The trek down had more amazing views, though was steep and filled with loose rock. A bunch of us commented that we were glad this was not how we had come up. I think some of the students might not have made it. We arrived at the hotel with smiles and the students were eager to hit the town for some souvenir shopping. All the adults were ready for a nap, but we pushed on. After having tea on a roof top terrace near the Dali Lama's residence, we split into groups and had an hour of shopping frenzy before we needed to be back at the hotel for a cultural performance. I laughed because me group of girls spent a lot of time buying junk food for traveling the next day. You'd think they had been trekking for months, not just out for two nights. They were also bumming when they didn't have enough time to buy gifts for their families. Oh, wonderful natural consequences.:) I myself bought Greg a singing bowl (he's been eyeing them for about five years), some scarves, and YARN! We kept passing shops where women were knitting, but I didn't see any yarn. I finally asking and slowly was pointed to a shop that had yarn off to the side in plastic bags. I rummaged through quickly and grabbed about 8 skeins that I bought for under $10! What a deal!

I rushed my group back to the hotel and we were given a wonderful performance of traditional Tibetan dancing. Colorful, intricate costumes, wonderful singing and music. The performers had such wonderful energy and amazing smiles. I think this ended up being one of the best things about our week...other than the views, the monks, the Tibetan Children's Village, prayer flags...it was an amazing experience! I was a bit disappointed to be sleeping back in the hotel instead of a tent. The hotel was cold, stuffy, and sheets a bit stained. (Rule #1 when traveling to budget hotels in India, always bring your own linen). But, I slept much better than my first night at the hotel with my "loose motions."

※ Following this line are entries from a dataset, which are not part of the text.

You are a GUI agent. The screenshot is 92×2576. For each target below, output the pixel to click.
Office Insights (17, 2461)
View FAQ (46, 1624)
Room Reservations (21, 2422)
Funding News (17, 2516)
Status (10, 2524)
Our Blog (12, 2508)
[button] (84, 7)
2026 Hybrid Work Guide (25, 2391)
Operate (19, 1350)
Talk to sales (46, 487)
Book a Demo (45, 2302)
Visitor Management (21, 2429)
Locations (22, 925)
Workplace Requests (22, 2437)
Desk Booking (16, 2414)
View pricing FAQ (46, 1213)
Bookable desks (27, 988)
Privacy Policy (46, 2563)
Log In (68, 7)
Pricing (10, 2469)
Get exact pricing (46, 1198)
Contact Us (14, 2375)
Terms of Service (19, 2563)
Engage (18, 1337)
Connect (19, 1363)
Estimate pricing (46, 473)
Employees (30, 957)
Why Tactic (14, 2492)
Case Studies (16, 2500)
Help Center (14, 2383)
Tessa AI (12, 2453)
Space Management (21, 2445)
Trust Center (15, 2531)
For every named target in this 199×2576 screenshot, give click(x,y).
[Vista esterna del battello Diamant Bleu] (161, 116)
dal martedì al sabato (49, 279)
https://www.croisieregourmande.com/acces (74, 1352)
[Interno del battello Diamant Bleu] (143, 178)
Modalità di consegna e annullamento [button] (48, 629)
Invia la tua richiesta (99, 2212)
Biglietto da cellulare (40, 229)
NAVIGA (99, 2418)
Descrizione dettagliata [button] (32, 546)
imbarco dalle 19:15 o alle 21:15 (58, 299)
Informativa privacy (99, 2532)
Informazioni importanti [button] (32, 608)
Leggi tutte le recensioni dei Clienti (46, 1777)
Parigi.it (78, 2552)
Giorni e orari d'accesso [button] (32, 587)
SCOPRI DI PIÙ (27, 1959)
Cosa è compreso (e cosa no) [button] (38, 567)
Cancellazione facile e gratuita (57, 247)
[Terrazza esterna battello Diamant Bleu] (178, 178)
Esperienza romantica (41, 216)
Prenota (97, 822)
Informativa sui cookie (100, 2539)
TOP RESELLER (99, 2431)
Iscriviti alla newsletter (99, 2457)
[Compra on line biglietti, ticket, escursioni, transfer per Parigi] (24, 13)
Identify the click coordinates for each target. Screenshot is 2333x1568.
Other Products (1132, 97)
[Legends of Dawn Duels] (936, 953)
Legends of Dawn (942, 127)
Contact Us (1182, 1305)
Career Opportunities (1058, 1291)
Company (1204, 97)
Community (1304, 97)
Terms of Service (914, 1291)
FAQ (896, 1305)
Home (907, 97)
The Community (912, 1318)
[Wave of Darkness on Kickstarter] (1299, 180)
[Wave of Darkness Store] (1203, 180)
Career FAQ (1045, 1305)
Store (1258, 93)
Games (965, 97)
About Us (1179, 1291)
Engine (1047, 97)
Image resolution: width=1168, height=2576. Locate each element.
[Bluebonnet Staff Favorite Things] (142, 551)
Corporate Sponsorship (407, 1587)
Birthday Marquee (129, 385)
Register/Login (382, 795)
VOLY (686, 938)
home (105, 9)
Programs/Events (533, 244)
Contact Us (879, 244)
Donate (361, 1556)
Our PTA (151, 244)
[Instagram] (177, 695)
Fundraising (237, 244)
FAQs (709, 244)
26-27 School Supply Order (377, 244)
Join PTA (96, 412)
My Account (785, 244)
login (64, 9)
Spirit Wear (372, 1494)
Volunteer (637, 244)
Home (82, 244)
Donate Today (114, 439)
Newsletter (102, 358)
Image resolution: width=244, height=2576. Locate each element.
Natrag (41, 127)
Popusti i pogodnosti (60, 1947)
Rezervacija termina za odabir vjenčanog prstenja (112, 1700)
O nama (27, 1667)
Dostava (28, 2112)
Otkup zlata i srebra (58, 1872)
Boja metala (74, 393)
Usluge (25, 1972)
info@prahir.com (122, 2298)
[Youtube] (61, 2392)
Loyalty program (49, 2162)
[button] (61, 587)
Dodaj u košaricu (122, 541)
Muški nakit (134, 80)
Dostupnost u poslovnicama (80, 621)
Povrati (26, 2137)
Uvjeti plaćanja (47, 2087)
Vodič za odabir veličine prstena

Our decent down the hillside, back to the airport the next day was a little sad for me. I was ready to stay and just have Greg join me, rather than head back to Mumbai. I think that was a sentiment for other staff members and some of the students too. We had a little bit of a debacle with the flights out of Dharamsala, but it was worked out and our plane cleared the mountains, rose into the blue sky, and we watched to mountains slowly disappear.